(Stored items)

==*==

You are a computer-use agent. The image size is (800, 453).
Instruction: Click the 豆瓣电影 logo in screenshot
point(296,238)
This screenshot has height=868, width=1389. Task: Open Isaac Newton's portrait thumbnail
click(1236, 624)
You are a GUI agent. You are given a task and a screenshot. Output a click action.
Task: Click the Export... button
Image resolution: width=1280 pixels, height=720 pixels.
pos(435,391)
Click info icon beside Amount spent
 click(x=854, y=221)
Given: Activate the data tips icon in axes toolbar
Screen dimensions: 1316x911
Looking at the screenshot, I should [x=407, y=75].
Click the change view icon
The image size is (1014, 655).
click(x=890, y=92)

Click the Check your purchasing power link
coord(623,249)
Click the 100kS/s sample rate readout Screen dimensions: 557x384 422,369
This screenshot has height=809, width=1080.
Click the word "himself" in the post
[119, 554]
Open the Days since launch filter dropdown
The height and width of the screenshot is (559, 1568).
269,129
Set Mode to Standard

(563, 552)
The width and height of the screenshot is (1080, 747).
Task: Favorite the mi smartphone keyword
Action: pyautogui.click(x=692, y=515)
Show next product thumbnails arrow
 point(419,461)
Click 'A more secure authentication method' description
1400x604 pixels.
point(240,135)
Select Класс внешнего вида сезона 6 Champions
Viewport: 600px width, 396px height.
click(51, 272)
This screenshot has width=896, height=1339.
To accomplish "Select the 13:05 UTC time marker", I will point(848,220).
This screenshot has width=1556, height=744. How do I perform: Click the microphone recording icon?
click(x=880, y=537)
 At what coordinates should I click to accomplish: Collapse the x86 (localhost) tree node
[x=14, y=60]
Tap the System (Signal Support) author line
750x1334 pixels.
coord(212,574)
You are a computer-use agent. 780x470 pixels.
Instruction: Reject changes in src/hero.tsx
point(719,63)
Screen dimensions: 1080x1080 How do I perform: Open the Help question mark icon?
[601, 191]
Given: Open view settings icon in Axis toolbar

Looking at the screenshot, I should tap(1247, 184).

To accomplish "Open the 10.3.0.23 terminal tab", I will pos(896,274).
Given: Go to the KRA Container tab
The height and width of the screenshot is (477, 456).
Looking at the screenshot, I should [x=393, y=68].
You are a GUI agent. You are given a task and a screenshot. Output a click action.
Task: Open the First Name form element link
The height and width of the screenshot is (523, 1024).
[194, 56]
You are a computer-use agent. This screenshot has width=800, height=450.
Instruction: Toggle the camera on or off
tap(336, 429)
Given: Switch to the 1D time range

==*==

Print every line you see above, exactly as written.

_SOLVED PROBLEM_
You are a computer-use agent. The image size is (800, 453).
Instruction: Click the 豆瓣电影 logo in screenshot
point(296,238)
This screenshot has height=868, width=1389. Task: Open Isaac Newton's portrait thumbnail
click(1236, 624)
You are a GUI agent. You are given a task and a screenshot. Output a click action.
Task: Click the Export... button
Image resolution: width=1280 pixels, height=720 pixels.
pos(435,391)
Click info icon beside Amount spent
 click(x=854, y=221)
Given: Activate the data tips icon in axes toolbar
Screen dimensions: 1316x911
Looking at the screenshot, I should [x=407, y=75].
Click the change view icon
The image size is (1014, 655).
click(x=890, y=92)

Click the Check your purchasing power link
coord(623,249)
Click the 100kS/s sample rate readout Screen dimensions: 557x384 422,369
This screenshot has height=809, width=1080.
Click the word "himself" in the post
[119, 554]
Open the Days since launch filter dropdown
The height and width of the screenshot is (559, 1568).
269,129
Set Mode to Standard

(563, 552)
The width and height of the screenshot is (1080, 747).
Task: Favorite the mi smartphone keyword
Action: pyautogui.click(x=692, y=515)
Show next product thumbnails arrow
 point(419,461)
Click 'A more secure authentication method' description
1400x604 pixels.
point(240,135)
Select Класс внешнего вида сезона 6 Champions
Viewport: 600px width, 396px height.
click(51, 272)
This screenshot has width=896, height=1339.
To accomplish "Select the 13:05 UTC time marker", I will point(848,220).
This screenshot has width=1556, height=744. How do I perform: Click the microphone recording icon?
click(x=880, y=537)
 At what coordinates should I click to accomplish: Collapse the x86 (localhost) tree node
[x=14, y=60]
Tap the System (Signal Support) author line
750x1334 pixels.
coord(212,574)
You are a computer-use agent. 780x470 pixels.
Instruction: Reject changes in src/hero.tsx
point(719,63)
Screen dimensions: 1080x1080 How do I perform: Open the Help question mark icon?
[601, 191]
Given: Open view settings icon in Axis toolbar

Looking at the screenshot, I should tap(1247, 184).

To accomplish "Open the 10.3.0.23 terminal tab", I will pos(896,274).
Given: Go to the KRA Container tab
The height and width of the screenshot is (477, 456).
Looking at the screenshot, I should [x=393, y=68].
You are a GUI agent. You are given a task and a screenshot. Output a click action.
Task: Open the First Name form element link
The height and width of the screenshot is (523, 1024).
[194, 56]
You are a computer-use agent. This screenshot has width=800, height=450.
Instruction: Toggle the camera on or off
tap(336, 429)
Given: Switch to the 1D time range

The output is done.